Leith is a good 20-min walk from the top of Leith Walk, or you can take one of the many buses which head that way. Near the top of Leith Walk is a statue of Sherlock Holmes, whose creator, Sir Arthur Conan Doyle, lived in nearby Leith.
Leith Walk leads from Princes Street down to the port of Leith, which has a distinct flavour all of its own. There has been a settlement here for over 800 years and the harbour has been used commercially since Edward I captured Berwick for England in 1296. Leith became a burgh in its own right in 1833 and only became integrated into the city of Edinburgh in 1920. In its heyday, Leith was Scotland's major port. Ships exported coal, salt, fish, paper, leather and local ale and returned with grain, timber, wine and foreign delicacies, from Northern Europe and as far afield as North America and Australia.
Up until the 1950s, Leith and nearby GrantonGranton supported large deep-sea fishing fleets and were landing thousands of whales every year. Between the two ports the shoreline was lined with shipyards, dry docks, breaking yards and repair yards. When the fishing and shipping trade decanted south, the heart was ripped out of Leith. Much of its old centre was replaced with grim housing schemes and the port area fell into decay. However, the old port's fortunes have changed in recent years and Leith has been turned around. Millions have been spent on restoring many of its fine historic buildings, and it is now one of the best parts of the city for eating and drinking, with scores of fashionable restaurants, bistros and bars. At the same time private developers have been converting old warehouses and office buildings into expensive dockside flats.

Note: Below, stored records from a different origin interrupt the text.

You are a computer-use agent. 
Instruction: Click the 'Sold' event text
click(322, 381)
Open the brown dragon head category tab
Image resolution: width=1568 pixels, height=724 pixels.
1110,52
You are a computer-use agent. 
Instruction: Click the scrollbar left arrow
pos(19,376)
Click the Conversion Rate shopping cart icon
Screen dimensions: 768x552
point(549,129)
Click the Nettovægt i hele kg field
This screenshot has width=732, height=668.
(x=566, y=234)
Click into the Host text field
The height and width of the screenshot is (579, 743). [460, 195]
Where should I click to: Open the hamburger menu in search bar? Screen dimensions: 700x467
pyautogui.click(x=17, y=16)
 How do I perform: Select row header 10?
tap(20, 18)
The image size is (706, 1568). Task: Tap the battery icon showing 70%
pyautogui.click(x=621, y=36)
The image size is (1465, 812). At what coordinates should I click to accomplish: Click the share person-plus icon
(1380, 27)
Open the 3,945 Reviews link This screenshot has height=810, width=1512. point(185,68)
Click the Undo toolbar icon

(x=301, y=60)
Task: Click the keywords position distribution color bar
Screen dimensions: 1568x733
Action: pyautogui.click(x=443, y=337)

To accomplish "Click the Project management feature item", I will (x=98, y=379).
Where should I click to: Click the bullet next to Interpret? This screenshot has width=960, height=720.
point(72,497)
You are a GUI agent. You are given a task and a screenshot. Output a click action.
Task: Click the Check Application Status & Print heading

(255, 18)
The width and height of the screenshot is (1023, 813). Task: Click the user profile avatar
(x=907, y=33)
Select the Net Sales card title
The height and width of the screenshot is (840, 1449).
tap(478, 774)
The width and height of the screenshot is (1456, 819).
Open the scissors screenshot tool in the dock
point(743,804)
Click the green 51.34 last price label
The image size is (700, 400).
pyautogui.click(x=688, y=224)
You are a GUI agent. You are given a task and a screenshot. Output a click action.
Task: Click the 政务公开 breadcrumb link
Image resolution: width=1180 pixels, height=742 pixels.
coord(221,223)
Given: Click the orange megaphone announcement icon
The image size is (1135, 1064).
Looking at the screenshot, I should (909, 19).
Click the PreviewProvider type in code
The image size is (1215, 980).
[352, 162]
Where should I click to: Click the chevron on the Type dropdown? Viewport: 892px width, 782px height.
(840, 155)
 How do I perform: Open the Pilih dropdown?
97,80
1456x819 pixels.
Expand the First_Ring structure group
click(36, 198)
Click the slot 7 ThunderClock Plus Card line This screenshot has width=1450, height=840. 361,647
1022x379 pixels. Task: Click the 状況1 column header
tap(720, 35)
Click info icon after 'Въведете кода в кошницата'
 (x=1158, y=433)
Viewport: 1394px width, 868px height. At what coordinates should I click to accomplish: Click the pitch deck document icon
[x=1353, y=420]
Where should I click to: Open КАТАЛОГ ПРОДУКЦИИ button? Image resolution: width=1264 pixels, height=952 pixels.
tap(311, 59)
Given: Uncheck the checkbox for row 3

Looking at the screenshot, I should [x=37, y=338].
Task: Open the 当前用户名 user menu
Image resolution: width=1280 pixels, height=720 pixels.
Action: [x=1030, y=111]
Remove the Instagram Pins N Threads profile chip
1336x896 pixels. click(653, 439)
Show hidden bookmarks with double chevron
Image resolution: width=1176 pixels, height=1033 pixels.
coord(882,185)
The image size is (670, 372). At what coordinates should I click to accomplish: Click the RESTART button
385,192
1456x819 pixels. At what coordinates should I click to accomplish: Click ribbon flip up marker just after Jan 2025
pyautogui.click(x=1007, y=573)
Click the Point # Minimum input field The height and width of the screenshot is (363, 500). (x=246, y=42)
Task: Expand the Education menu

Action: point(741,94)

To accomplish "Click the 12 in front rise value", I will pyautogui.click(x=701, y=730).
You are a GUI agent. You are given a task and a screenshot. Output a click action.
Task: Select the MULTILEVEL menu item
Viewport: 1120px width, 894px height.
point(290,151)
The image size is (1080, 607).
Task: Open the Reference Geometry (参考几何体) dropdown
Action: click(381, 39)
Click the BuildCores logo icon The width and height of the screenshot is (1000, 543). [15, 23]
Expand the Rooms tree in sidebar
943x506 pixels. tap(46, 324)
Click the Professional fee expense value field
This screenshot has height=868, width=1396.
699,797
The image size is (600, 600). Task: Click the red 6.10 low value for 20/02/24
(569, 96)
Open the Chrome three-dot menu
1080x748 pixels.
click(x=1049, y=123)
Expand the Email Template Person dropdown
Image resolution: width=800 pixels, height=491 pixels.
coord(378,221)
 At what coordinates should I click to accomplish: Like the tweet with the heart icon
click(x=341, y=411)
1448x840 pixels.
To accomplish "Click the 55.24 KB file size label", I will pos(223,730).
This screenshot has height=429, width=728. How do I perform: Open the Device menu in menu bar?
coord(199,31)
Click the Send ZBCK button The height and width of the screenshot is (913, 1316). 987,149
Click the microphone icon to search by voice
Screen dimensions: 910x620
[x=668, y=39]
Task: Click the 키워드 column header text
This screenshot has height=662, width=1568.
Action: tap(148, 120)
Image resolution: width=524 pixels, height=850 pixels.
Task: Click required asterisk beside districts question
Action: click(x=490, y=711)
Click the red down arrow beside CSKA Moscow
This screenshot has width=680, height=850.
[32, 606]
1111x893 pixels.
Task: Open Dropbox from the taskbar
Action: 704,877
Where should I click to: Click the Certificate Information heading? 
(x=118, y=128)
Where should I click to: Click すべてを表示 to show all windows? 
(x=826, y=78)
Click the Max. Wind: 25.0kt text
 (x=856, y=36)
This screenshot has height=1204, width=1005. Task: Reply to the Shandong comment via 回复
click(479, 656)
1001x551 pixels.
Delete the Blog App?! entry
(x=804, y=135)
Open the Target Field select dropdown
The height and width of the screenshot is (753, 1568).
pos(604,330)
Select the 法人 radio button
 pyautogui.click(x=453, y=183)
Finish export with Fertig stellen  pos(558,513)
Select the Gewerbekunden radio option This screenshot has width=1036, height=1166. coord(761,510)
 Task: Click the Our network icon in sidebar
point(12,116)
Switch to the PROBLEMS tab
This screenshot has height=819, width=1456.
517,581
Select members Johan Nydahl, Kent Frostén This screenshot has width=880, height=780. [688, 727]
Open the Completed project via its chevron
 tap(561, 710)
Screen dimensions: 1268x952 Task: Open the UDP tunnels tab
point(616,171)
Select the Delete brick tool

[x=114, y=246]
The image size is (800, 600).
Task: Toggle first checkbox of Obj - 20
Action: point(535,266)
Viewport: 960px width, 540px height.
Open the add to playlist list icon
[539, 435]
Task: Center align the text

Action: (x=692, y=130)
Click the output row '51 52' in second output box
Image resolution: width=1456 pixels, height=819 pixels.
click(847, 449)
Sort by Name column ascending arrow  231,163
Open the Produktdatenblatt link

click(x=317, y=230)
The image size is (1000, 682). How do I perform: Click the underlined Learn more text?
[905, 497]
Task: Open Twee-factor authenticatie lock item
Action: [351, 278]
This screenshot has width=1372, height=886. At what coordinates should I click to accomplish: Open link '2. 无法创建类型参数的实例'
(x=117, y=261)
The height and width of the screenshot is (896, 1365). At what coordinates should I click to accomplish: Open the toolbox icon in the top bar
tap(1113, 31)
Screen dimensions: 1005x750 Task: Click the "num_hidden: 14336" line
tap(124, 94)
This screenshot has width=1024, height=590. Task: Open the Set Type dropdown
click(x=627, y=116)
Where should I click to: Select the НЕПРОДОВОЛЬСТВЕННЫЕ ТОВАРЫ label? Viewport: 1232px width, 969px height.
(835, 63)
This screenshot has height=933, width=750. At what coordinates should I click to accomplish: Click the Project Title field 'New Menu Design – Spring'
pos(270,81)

The old port still has its rough edges, and you'll need to be careful after dark, but it's worth a visit, especially The Shore, the road which follows the last stretch of the Water of Leith before it reaches the Firth of Forth. In the adjoining streets are some of the most notable buildings to have been given a face-lift, such as the old Customs House on Commercial Street, Trinity House on Kirkgate and the former Town Hall on Constitution Street. Set back from The Shore is Lamb's House, a well-preserved Renaissance house, which was the home of Andro Lamb, the merchant with whom Mary, Queen of Scots spent her first night on her return to Scotland in 1561. It is now used as an old people's day centre.
Britannia, Former Royal Yacht
Leith's main attractions is the Royal Yacht Britannia, which is now moored at its own purpose-built Ocean Terminal, complete with swanky restaurants, bars and shops. The old ship is well worth visiting, despite the rather steep entrance charge, and a genuine and fascinating insight into the lives of the royals. It's like stepping into a 1950s time warp and you'll be amazed (or appalled) at the sheer ordinariness of it all.